Ancient Egyptian tomb

QV75 is the tomb of Henutmire, likely the daughter (or sister) and Great Wife of Ramesses II, in Egypt's Valley of the Queens. It was mentioned by Champollion and Lepsius.

Lepsius gives a short description of this tomb. In his list this is tomb number 1. Both Lepsius and Porter and Moss list the tomb as belonging to an unknown Queen.

The tomb is closest to the mouth of the Valley and it may be one of the last tombs decorated during the reign of Ramesses II. The title King's Daughter is more prevalent than any other title. This may indicate that the tomb was originally intended for a royal princess, and adapted for Henutmire when she died.

==The tomb==
The outer hall is decorated with several scenes showing deities. Two figures depicting Anubis are shown before a shrine. Henutmire is shown before a god in a kiosk, and other scenes show Horus.

In the corridor the queen is shown before Ra-Harakhti.

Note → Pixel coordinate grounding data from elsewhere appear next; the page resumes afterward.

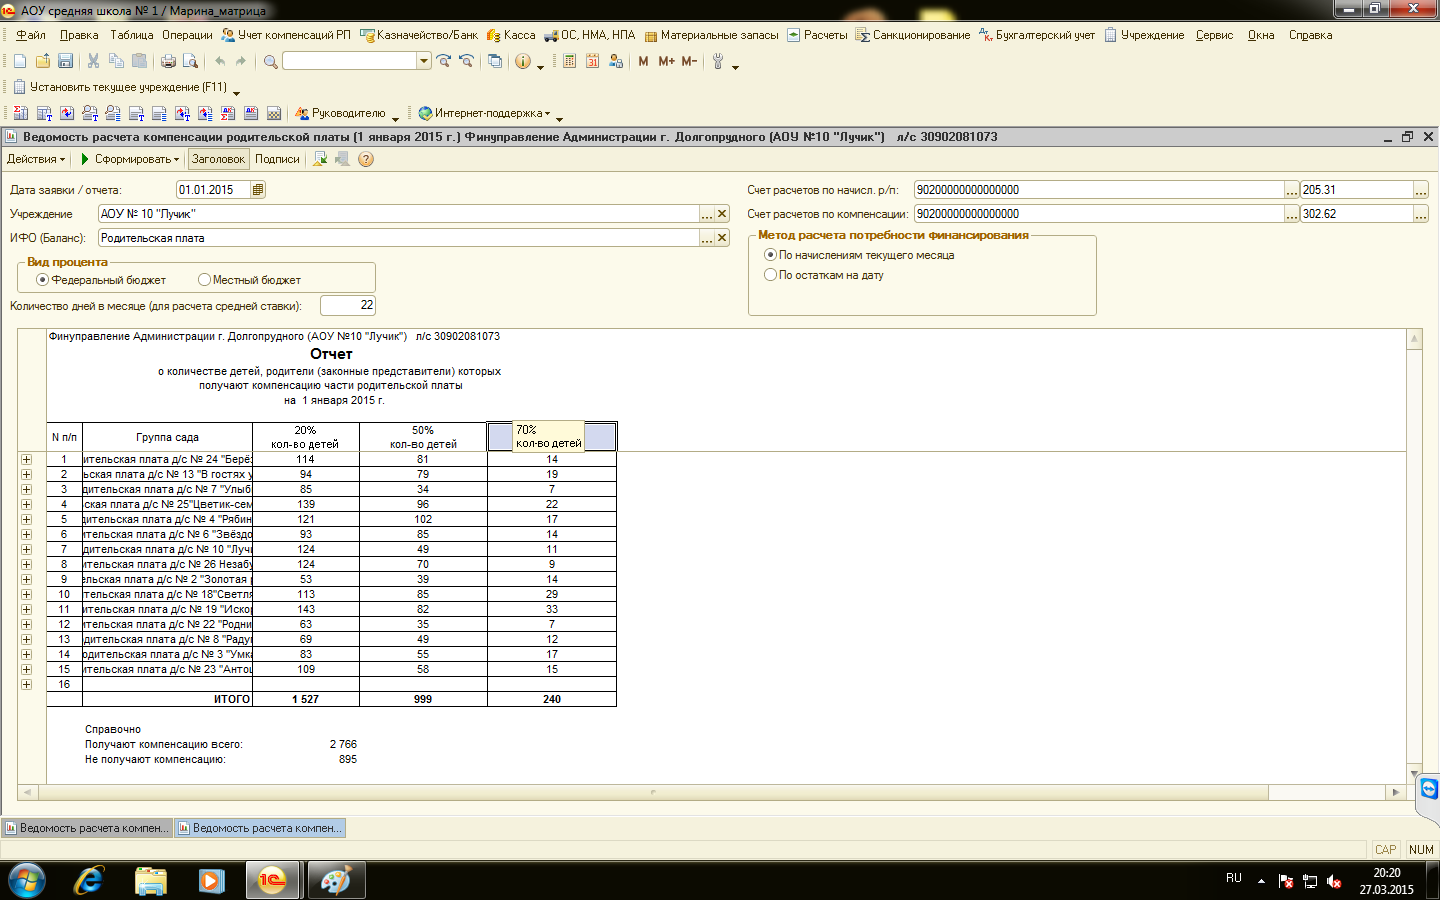
Task: Open the Calculator toolbar icon
Action: [569, 61]
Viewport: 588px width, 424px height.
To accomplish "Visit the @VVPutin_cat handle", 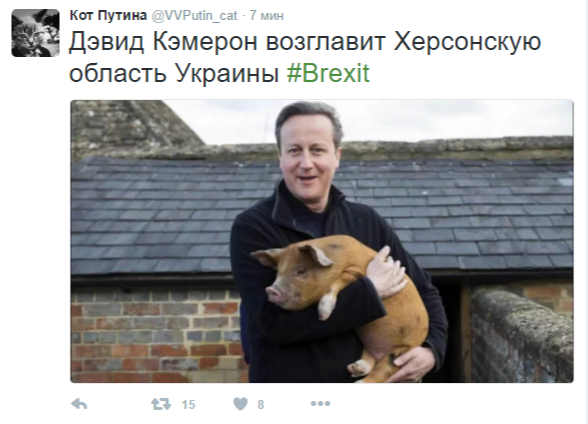I will click(x=194, y=16).
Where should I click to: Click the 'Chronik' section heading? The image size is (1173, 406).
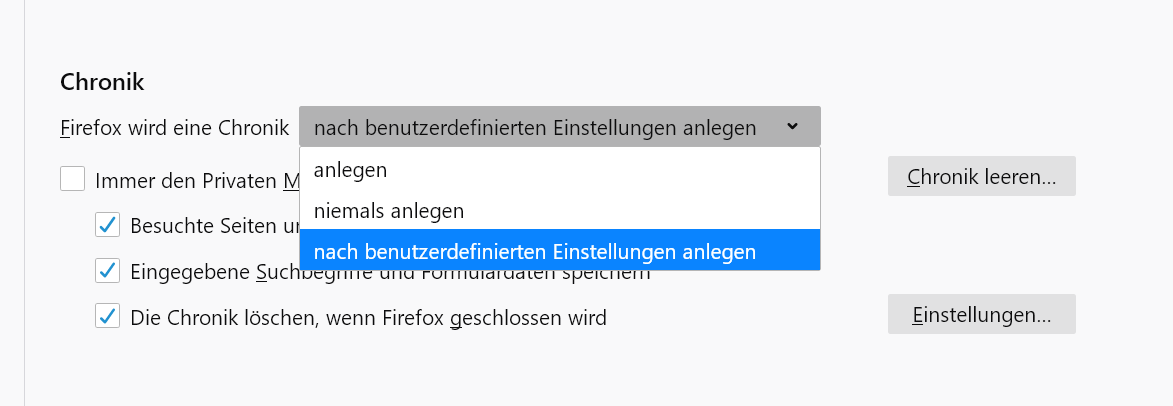point(103,82)
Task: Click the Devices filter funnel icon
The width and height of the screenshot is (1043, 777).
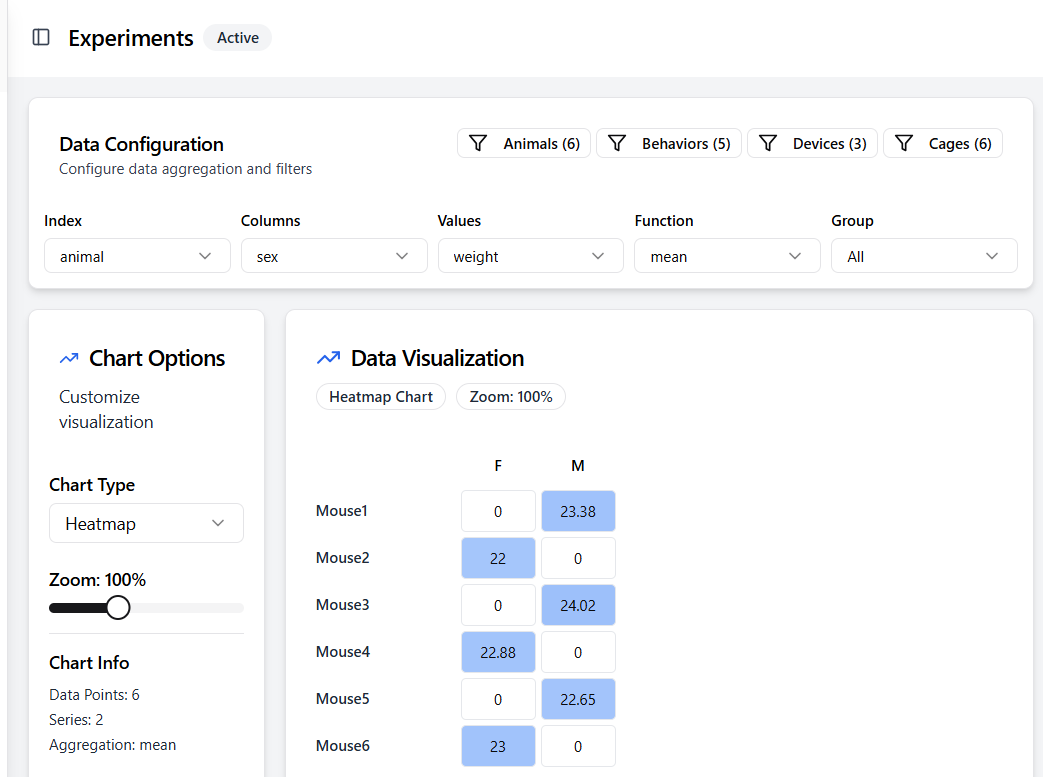Action: 768,144
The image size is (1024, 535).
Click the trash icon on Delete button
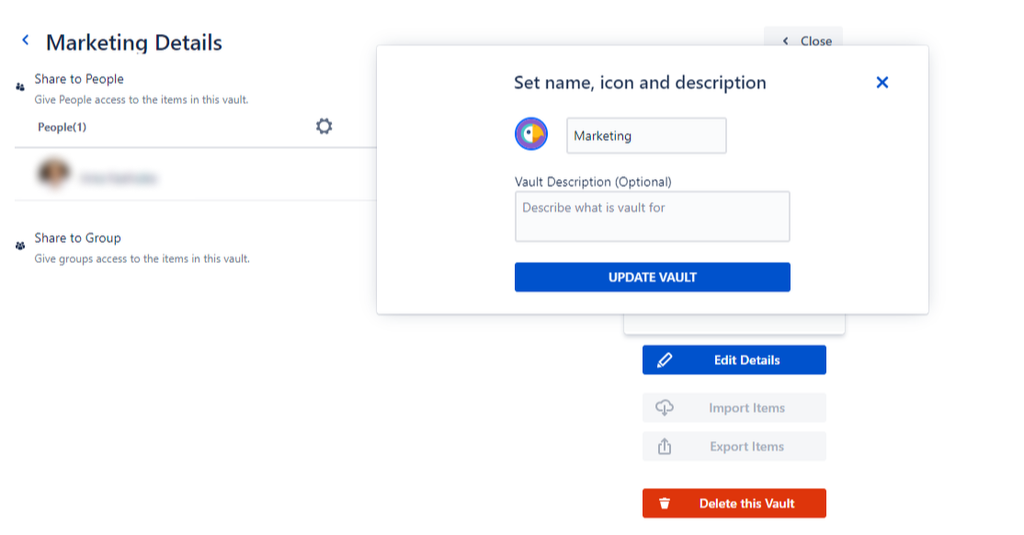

The inner hall shows the deceased adoring Ra-Harakhty as a hawk. The scene further includes baboons and the goddesses Isis and Nephtys adoring. There are depictions of furniture, including a lion-headed couch and a cow-headed couch. A mirror is shown by the first couch while an ointment jar is shown below the second couch.

The pillars in the inner room are decorated. The first pillar shows Horus-Inmutef, Hathor, Isis, and the souls of Pe kneeling.
The second pillar is decorated with scenes showing Osiris, Maat, and Neith and the souls of Nekhen kneeling.
The third pillar again shows Horus-Inmutef, the souls of Nekhen kneeling, Nephthys, and a Western goddess.

A trough of her coffin was usurped by Harsiese for his interment in Medinet Habu. Henutmire is named King's Daughter on the sarcophagus, and possibly King's Wife (the latter seems to be hard to read).

In the Salt papyrus the foreman Paneb is accused of going into the burial of Queen Henutmire and stealing a model of a goose, which was later found in his home.

The tomb appears to have been reused during the 22nd Dynasty. It was reused again during the Roman Period when an additional pit was dug into the floor of the sarcophagus chamber.